Una volta, alla ‘Vecchia Botte’ di Ragalna, le vidi presentare il suo primo brano inedito, tra tante cover. Si intitolava ‘L’Uomo Bostik’ (con riferimento ad un suo corteggiatore appiccicoso), ed inedito sarebbe rimasto. Anche se si trova su YouTube, cantato da lei scherzosamente alle ragazze di un suo fan club. Quel locale teneva appese alle pareti belle foto in bianco e nero dei musicisti che vi si erano esibiti, Carmen e Malibran compresi. Lei mi diceva di sentire che noi stavamo per “esplodere”, non immaginando che il botto vero l’avrebbe fatto lei.

L’ho vista su RAI 1 ospite di Fabio Fazio e a Domenica in ospite di Pippo Baudo. Anche ad un programma TV siciliano che mi vedeva tra il pubblico: in quella occasione fui tra le persone che volle salutare e ringraziare al microfono.

Sulla copertina di un libro dedicato alle grandi cantanti italiane la sua immagine era accanto a quella di Mina. Ora celebra i suoi 25 anni di carriera all’Arena di Verona. So che è tornata a vivere a Catania, ma non credo che sappia di me sulla stupida sedia a rotelle.

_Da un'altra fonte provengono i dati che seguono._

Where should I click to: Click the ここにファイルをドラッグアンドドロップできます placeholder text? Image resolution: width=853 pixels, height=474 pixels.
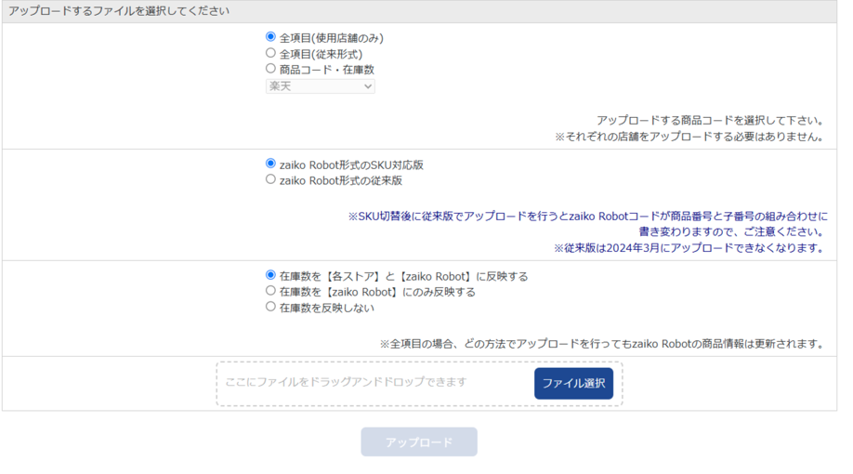pos(346,382)
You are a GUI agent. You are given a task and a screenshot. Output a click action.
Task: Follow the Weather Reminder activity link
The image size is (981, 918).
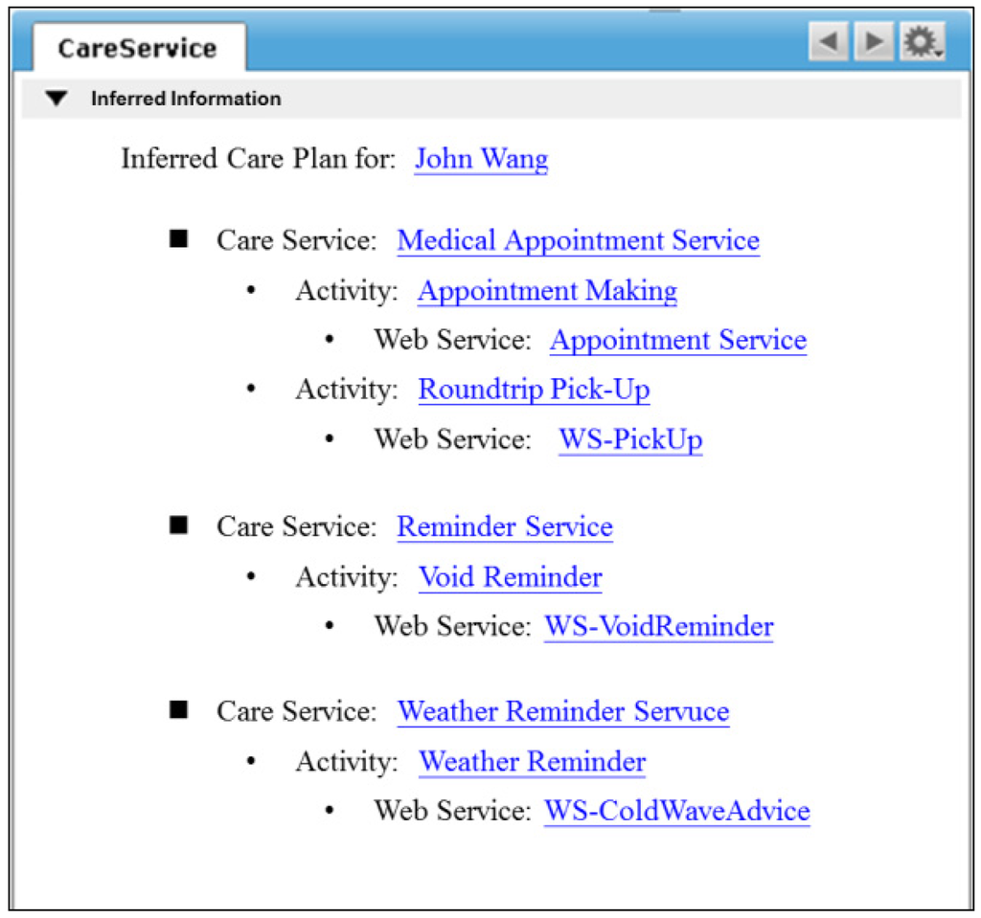coord(532,762)
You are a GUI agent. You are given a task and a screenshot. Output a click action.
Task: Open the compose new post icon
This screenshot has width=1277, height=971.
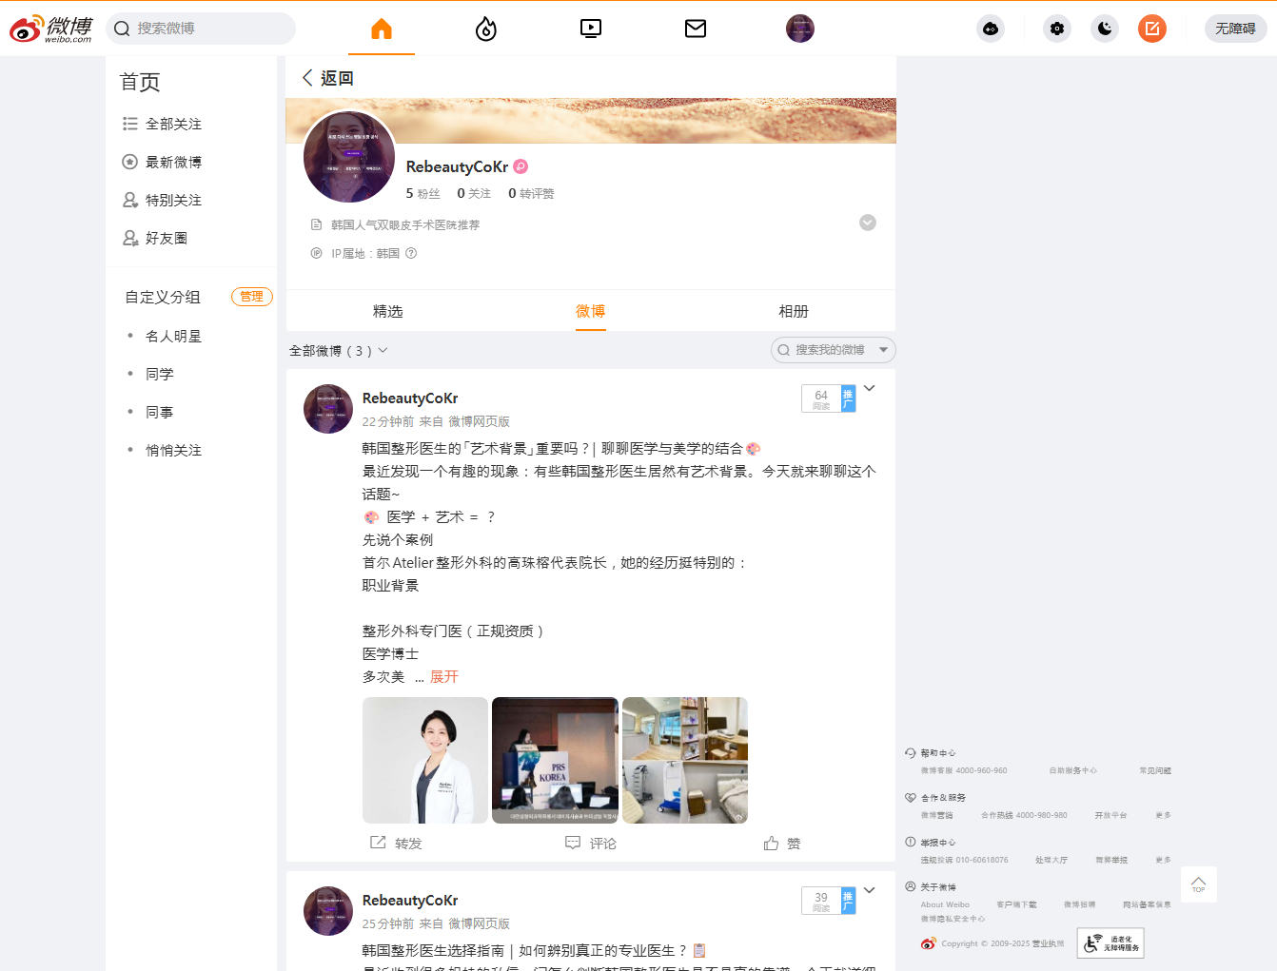1151,29
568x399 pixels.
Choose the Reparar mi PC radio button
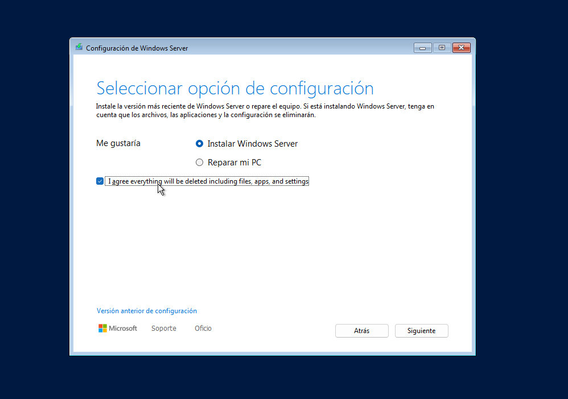tap(199, 163)
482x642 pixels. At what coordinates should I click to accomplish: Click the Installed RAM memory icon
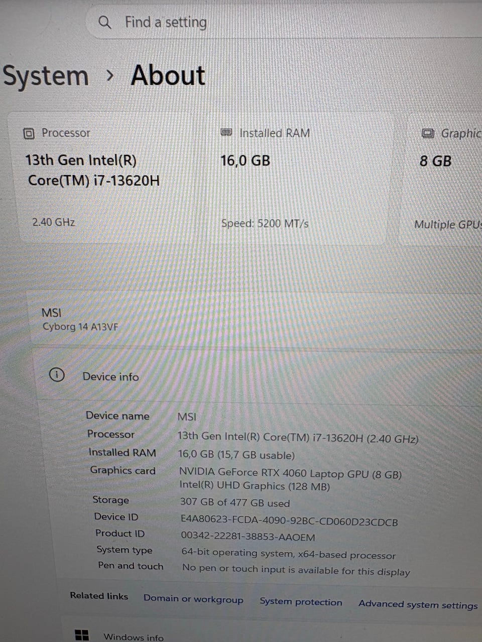tap(226, 132)
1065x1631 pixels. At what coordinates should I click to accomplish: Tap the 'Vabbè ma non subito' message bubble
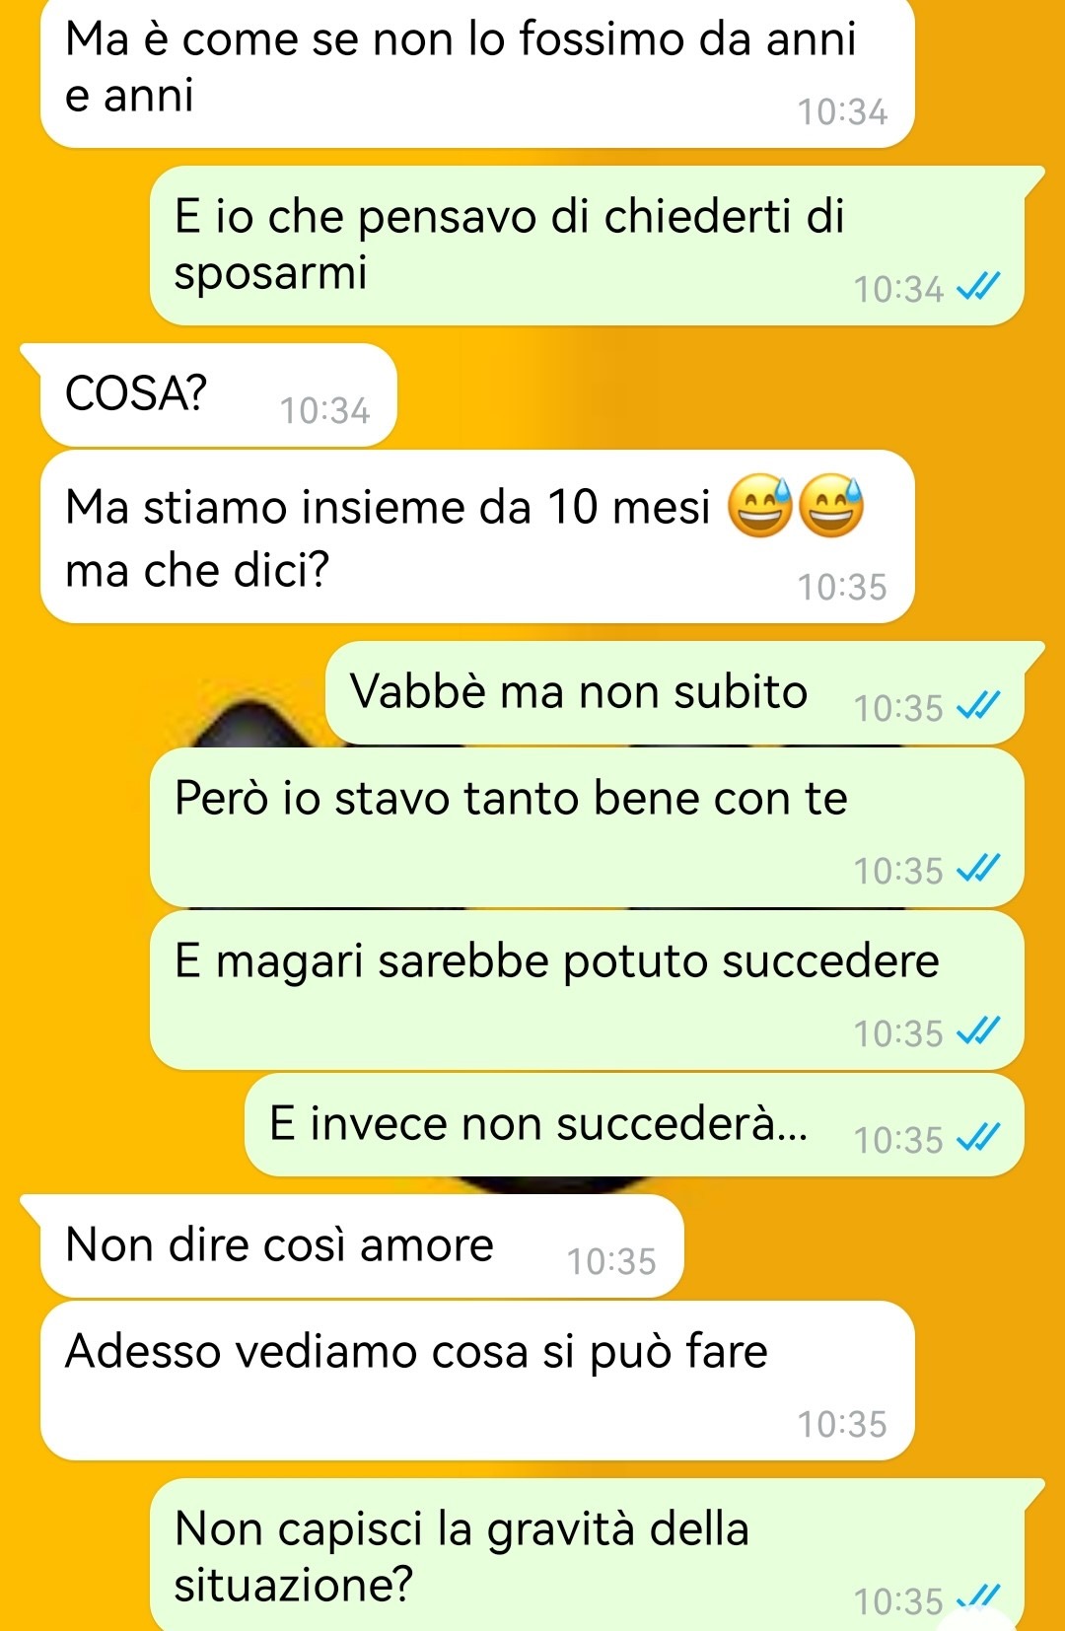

Ci siamo visti un’ultima volta il 17 ottobre 2004: lei doveva ritirare un premio al teatro Martoglio di Belpasso, ed era circondata da giornalisti: quando mi vide, lasciò perdere tutti e venne ad abbracciarmi, invitandomi a casa sua per il giorno dopo. Invece ebbe un impegno (un’intervista), e non ci siamo più incontrati.